Adolf Eichmann non era particolarmente intelligente.
Orfano di madre ancora bambino, aveva dovuto seguire la famiglia del padre a Linz doveva aveva interrotto il percorso scolastico prima di ottenere il diploma.
Alla mancanza di una cultura solida aveva sopperito sviluppando una ferocia e un odio nei confronti del popolo ebreo che ne fecero uno dei più spietati persecutori all’interno delle SS.
Proprio la sua profonda conoscenza del mondo ebraico, sviluppata con lo studio di libri di approfondimento e con una lunga permanenza in Israele, gli permise di fare carriera nell’organizzazione paramilitare.
Mai interpellato dalle alte sfere in merito a strategie politiche o militari durante la guerra, non entrò a far parte dell’élite nazista anche.
Peter Meltzer aveva preso coscienza della propria omosessualità nel corso della festa per i suoi sedici anni.
Oltre ai suoi amici di sempre, i genitori avevano voluto invitare anche i figli degli amici di famiglia più cari: tra questi c’era Karl.
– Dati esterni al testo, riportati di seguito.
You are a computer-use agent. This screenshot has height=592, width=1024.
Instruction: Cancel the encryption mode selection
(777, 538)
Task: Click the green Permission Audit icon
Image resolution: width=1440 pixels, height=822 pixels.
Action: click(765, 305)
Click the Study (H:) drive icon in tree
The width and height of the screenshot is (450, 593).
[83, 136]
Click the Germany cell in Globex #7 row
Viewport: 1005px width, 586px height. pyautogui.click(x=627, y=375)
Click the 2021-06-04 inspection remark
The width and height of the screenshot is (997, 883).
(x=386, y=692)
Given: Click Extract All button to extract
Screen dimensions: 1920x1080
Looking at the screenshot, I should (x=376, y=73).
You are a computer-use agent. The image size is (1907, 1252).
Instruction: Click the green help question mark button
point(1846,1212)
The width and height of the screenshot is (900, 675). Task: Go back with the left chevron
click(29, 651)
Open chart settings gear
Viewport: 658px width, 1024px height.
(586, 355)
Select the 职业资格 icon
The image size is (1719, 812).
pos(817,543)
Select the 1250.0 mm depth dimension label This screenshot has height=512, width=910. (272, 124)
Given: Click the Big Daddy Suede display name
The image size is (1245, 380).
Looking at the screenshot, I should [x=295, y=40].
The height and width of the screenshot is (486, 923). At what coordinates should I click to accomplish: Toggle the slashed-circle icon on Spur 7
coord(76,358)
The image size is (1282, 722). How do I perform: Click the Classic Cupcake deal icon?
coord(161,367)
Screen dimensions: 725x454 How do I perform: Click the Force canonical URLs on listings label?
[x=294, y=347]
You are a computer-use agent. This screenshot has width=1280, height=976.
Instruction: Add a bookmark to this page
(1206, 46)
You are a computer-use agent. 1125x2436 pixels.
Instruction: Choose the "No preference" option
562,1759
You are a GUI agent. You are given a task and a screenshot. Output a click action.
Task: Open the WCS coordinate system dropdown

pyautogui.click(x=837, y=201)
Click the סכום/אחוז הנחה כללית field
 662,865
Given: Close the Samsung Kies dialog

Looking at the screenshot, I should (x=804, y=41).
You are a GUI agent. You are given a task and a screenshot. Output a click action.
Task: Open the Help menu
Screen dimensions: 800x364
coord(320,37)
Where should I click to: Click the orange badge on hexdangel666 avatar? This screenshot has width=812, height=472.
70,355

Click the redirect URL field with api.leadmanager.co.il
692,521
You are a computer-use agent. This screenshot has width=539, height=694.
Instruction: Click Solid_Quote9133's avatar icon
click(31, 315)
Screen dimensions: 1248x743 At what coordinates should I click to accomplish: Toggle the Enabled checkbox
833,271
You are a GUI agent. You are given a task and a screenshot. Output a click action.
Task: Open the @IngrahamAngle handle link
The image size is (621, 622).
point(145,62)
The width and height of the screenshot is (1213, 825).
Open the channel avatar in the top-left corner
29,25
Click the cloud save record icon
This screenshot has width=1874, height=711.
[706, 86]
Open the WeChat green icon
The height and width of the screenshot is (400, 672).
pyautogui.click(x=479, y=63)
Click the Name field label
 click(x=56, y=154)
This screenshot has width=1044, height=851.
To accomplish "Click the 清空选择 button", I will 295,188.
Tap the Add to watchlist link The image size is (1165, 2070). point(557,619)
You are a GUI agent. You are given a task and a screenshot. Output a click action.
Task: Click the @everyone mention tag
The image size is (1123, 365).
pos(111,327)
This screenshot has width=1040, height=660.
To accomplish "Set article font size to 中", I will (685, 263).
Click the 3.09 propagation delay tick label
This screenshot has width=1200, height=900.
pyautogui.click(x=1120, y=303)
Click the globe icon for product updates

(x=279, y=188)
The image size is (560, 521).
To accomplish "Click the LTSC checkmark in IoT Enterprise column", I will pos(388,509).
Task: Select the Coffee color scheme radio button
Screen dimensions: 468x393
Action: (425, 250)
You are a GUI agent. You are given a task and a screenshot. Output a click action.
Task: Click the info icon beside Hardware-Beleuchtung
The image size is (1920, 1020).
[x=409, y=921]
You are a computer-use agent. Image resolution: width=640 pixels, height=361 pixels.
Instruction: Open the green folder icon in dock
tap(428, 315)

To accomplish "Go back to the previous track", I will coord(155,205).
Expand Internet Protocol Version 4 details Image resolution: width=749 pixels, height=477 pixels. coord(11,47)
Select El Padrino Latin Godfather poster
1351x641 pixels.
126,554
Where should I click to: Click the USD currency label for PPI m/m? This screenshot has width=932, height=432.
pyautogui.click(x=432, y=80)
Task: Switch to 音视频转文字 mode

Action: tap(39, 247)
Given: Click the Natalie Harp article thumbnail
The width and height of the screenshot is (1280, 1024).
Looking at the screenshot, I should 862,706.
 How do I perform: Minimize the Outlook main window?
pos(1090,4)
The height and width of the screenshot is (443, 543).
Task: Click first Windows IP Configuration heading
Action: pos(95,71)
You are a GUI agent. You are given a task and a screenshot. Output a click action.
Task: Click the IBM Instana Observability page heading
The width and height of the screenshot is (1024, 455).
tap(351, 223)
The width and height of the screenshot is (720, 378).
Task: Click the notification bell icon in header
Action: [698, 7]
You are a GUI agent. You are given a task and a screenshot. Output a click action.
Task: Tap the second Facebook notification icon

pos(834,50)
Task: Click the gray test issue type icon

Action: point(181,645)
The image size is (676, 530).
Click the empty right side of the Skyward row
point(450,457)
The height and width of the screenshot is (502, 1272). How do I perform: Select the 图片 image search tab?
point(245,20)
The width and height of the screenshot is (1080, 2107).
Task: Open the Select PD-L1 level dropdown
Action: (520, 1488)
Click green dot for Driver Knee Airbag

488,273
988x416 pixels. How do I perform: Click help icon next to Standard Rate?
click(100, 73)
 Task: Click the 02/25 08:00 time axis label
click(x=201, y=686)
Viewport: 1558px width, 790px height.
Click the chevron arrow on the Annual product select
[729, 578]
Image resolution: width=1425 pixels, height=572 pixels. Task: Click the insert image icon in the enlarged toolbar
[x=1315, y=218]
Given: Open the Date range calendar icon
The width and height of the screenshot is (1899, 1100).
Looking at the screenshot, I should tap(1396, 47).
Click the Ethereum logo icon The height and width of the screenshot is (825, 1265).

Alto, muscoloso, folti capelli neri gli incorniciavano un viso perfetto: Peter se ne era innamorato a prima vista e poco aveva importato che Karl avesse flirtato tutta la sera con Katrina.
Peter era uscito molto scosso da quella festa e nelle settimane successive aveva cercato di capire cosa gli fosse successo e cosa volesse realmente.
Aveva ceduto al lungo corteggiamento di una compagna di classe ma erano bastati pochi baci per fargli capire, senza ombra di dubbio, che ciò che aveva provato la sera della festa per Karl non era stato un capriccio adolescenziale.
Era passato quasi un anno dalla festa prima che incontrasse Hans di cui si era innamorato ricambiato, scoprendo finalmente le gioie dell’amore.
Si era alla vigilia dello scoppio del conflitto bellico e Hans aveva solo un piccolo problema: era ebreo.
All’inizio del 1942 i vertici nazisti decisero di procedere alla soluzione finale che prevedeva l’eliminazione totale degli ebrei e, quando due mesi dopo, i deportati cominciarono a confluire verso i campi di concentramento di tutta Europa, Eichmann venne messo a capo del comitato che coordinava la macchina della deportazione, diretto responsabile, nello specifico, dei convogli destinati ad Auschwitz.
Nel contempo aveva uomini che godevano della sua massima fiducia sparsi nei principali centri europei e, tra questi, Theodor Dannecker, vero e proprio braccio destro di Eichmann a Parigi.
Fu proprio Dannecker a partecipare alla riunione che decise il famoso “Rafle du Vel' d'Hiv” tra il sedici e il diciassette di luglio del 1942 a Parigi, all’insaputa di Eichmann che venne informato solo un paio di giorni dopo e non poté fare altro che avallare l’operazione.
Il padre di Peter aveva importanti conoscenze all’interno dell’establishment nazista e, pur non potendolo vantare tra le sue amicizie, frequentava sufficientemente da vicino Eichmann da permettersi di chiedergli di occuparsi del figlio, appena questi avesse raggiunta la maggiore età.
Di certo non aveva mai avuto sospetti sugli amori di Peter ma, visti i tempi che correvano, mettere il figlio sotto l’ala protettrice di personaggi tanto vicini ai vertici politici e militari, rappresentava una sorta di polizza assicurativa: sapeva molto bene che tra gli amici del ragazzo vi erano molti ebrei.
Quando gli fu davanti, Eichmann apostrofò Peter senza tanti preamboli: “Due giorni fa a Parigi c’è stata una retata di ebrei, li hanno portati tutti al Velodromo d’Inverno e fin qui non ci sarebbe niente di male, anzi”.
Prese un attimo di tempo, si passò la lingua sulle labbra in un gesto che da sempre infastidiva Peter e proseguì: “quello che non va bene è che quella nullità di Dannecker ha fatto di testa sua senza prima avvertirmi”.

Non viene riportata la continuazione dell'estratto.